EXERCISE: Your answer must contain only the lines from the one containing "The width and height of the screenshot is (1454, 840)." through the end of the entries below, reproduced character for character.

RECORDS FOR THIS EXERCISE:
--------------------------------
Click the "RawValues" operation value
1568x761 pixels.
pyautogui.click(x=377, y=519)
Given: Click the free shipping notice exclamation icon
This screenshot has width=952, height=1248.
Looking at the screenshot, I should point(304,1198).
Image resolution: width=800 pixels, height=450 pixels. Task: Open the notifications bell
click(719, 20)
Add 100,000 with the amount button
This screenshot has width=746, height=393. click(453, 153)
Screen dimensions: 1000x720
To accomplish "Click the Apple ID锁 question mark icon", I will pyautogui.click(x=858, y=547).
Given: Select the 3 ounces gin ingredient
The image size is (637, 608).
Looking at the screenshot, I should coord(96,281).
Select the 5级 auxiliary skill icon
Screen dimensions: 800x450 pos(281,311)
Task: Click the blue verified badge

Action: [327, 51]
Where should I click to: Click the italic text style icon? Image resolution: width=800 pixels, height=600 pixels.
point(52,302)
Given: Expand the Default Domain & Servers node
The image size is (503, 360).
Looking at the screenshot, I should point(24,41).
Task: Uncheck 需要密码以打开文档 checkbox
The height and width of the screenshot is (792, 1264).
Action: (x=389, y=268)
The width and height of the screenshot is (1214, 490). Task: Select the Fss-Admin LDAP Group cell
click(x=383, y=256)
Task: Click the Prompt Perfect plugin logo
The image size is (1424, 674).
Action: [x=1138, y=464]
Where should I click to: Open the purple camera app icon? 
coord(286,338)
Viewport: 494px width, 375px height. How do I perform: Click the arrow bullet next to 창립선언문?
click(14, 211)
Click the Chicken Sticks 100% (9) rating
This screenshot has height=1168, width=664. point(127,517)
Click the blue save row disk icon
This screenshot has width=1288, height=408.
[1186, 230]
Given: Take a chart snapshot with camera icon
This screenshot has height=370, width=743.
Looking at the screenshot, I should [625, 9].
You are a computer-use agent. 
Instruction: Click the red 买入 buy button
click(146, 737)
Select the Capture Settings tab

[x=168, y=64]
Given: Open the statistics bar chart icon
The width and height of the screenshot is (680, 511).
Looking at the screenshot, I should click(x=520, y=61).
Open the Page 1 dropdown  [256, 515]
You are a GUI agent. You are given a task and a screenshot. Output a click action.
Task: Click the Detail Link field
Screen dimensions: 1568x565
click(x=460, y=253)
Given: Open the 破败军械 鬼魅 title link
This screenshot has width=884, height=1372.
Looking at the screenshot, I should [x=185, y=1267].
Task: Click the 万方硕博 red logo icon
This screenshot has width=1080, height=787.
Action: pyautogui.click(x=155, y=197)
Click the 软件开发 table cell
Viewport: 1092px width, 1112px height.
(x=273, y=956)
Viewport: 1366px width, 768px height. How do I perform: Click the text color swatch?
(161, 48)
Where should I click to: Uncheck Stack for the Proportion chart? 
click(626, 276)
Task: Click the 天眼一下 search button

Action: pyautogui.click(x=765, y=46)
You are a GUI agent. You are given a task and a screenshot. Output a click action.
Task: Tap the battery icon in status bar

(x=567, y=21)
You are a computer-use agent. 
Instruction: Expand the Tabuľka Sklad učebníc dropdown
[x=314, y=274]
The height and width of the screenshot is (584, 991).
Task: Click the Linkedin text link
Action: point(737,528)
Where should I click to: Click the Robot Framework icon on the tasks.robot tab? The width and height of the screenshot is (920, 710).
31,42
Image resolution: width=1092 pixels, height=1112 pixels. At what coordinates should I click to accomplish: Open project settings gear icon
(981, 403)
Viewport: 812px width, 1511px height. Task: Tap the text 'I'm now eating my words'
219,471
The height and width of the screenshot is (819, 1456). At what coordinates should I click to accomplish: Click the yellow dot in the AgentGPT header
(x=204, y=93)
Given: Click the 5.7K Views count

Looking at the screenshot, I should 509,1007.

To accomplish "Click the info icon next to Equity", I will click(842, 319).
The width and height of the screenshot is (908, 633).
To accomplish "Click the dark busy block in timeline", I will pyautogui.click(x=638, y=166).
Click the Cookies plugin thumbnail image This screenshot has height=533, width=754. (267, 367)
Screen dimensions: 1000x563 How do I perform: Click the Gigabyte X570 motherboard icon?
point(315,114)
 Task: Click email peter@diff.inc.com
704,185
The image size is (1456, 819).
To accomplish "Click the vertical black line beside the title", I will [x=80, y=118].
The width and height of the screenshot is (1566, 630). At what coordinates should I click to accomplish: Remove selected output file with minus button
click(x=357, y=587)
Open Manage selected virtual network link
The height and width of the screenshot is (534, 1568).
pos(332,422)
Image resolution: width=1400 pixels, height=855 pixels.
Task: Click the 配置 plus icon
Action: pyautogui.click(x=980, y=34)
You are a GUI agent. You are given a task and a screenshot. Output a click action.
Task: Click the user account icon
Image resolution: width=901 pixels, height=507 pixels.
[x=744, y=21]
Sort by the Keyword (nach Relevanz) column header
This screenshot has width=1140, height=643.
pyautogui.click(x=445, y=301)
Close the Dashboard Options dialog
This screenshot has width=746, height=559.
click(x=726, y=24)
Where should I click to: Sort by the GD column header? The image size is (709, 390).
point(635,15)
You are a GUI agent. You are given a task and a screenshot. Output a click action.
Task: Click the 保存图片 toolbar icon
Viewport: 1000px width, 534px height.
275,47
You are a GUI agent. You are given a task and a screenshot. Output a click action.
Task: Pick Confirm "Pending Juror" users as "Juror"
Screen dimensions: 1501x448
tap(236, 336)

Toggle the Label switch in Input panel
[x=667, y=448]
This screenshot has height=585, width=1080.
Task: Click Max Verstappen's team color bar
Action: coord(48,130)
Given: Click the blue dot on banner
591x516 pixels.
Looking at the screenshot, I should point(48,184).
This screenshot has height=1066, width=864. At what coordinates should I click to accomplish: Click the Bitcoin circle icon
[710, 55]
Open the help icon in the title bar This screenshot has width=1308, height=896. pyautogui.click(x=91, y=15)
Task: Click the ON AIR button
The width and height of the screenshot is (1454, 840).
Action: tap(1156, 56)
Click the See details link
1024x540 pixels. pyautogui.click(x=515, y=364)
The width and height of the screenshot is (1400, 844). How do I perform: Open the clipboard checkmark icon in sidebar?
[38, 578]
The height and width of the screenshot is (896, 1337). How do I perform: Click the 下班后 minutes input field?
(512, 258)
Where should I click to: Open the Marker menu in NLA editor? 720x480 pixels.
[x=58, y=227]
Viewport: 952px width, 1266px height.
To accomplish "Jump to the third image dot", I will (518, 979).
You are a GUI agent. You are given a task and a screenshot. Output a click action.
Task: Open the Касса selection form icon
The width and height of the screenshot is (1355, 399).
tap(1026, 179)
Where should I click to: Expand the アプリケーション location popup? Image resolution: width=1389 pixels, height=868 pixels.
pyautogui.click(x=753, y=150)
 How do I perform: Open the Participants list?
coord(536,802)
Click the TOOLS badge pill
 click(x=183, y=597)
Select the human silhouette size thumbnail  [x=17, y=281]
--------------------------------
WRITTEN ANSWER:
The width and height of the screenshot is (1454, 840).
Action: tap(1156, 56)
Click the See details link
1024x540 pixels. pyautogui.click(x=515, y=364)
The width and height of the screenshot is (1400, 844). How do I perform: Open the clipboard checkmark icon in sidebar?
[38, 578]
The height and width of the screenshot is (896, 1337). How do I perform: Click the 下班后 minutes input field?
(512, 258)
Where should I click to: Open the Marker menu in NLA editor? 720x480 pixels.
[x=58, y=227]
Viewport: 952px width, 1266px height.
To accomplish "Jump to the third image dot", I will (518, 979).
You are a GUI agent. You are given a task and a screenshot. Output a click action.
Task: Open the Касса selection form icon
The width and height of the screenshot is (1355, 399).
tap(1026, 179)
Where should I click to: Expand the アプリケーション location popup? Image resolution: width=1389 pixels, height=868 pixels.
pyautogui.click(x=753, y=150)
 How do I perform: Open the Participants list?
coord(536,802)
Click the TOOLS badge pill
 click(x=183, y=597)
Select the human silhouette size thumbnail  [x=17, y=281]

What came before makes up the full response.